__THE TASK__: Starting at the line that contains "You are a computer-use agent.", write out every line through the last one in the records below, word for word. Leave out any pictures.
START INFORMATION
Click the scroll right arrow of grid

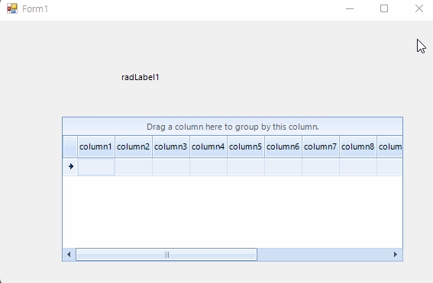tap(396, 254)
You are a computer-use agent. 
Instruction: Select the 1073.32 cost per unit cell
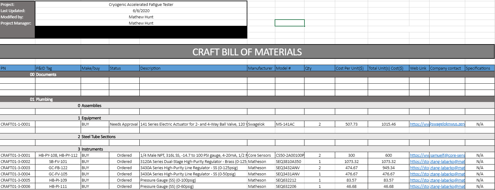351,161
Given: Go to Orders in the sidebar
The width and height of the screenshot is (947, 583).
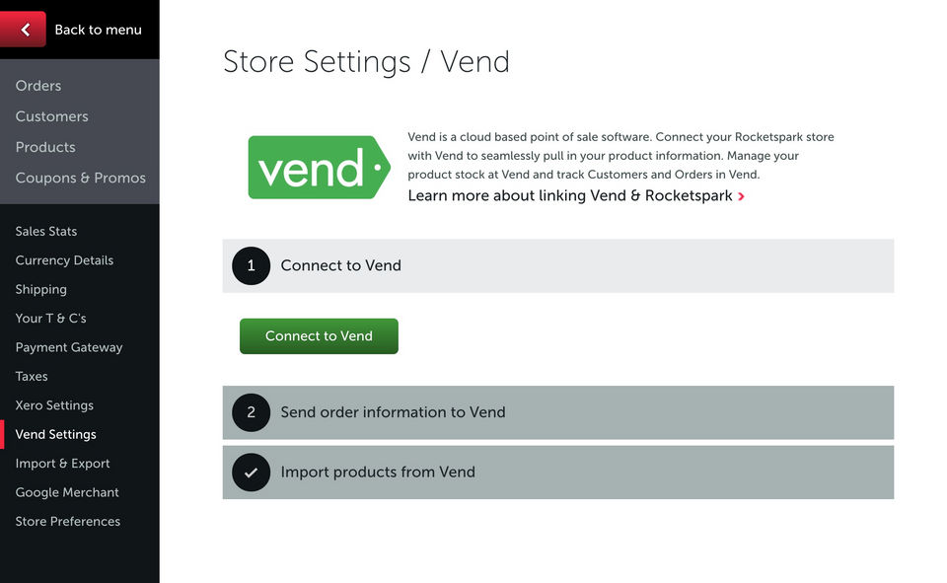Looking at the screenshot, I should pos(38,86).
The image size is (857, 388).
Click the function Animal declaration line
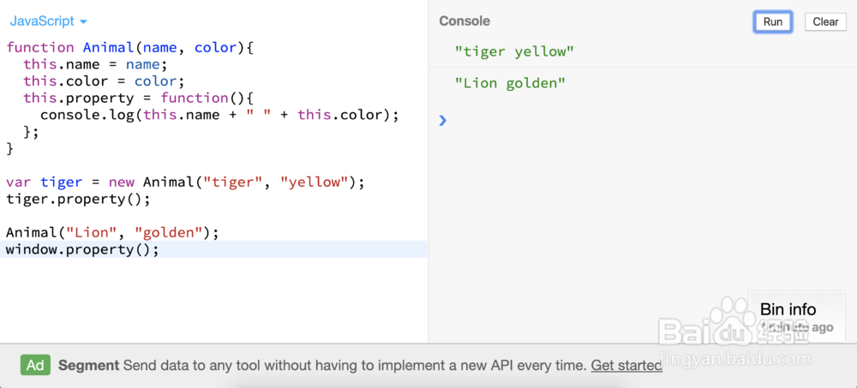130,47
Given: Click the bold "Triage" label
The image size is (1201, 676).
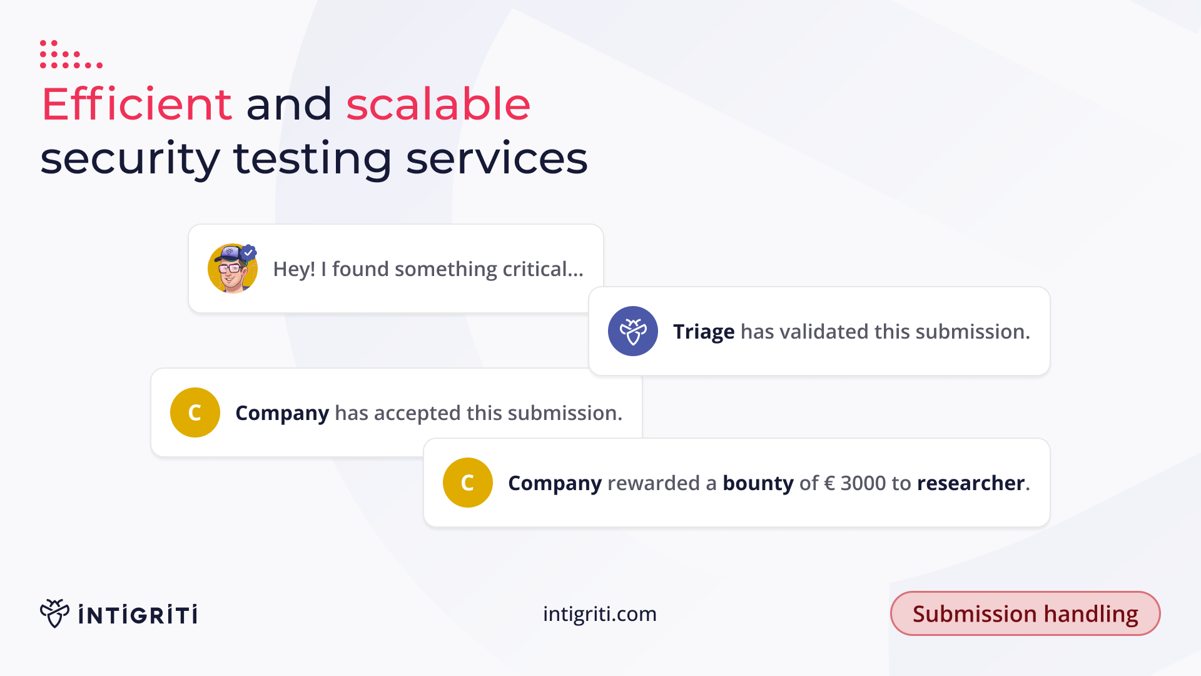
END INFORMATION
__ANSWER AREA__:
You are a computer-use agent. 
Instruction: Select the 1073.32 cost per unit cell
351,161
Given: Go to Orders in the sidebar
The width and height of the screenshot is (947, 583).
Looking at the screenshot, I should pos(38,86).
The image size is (857, 388).
Click the function Animal declaration line
130,47
Given: Click the bold "Triage" label
The image size is (1201, 676).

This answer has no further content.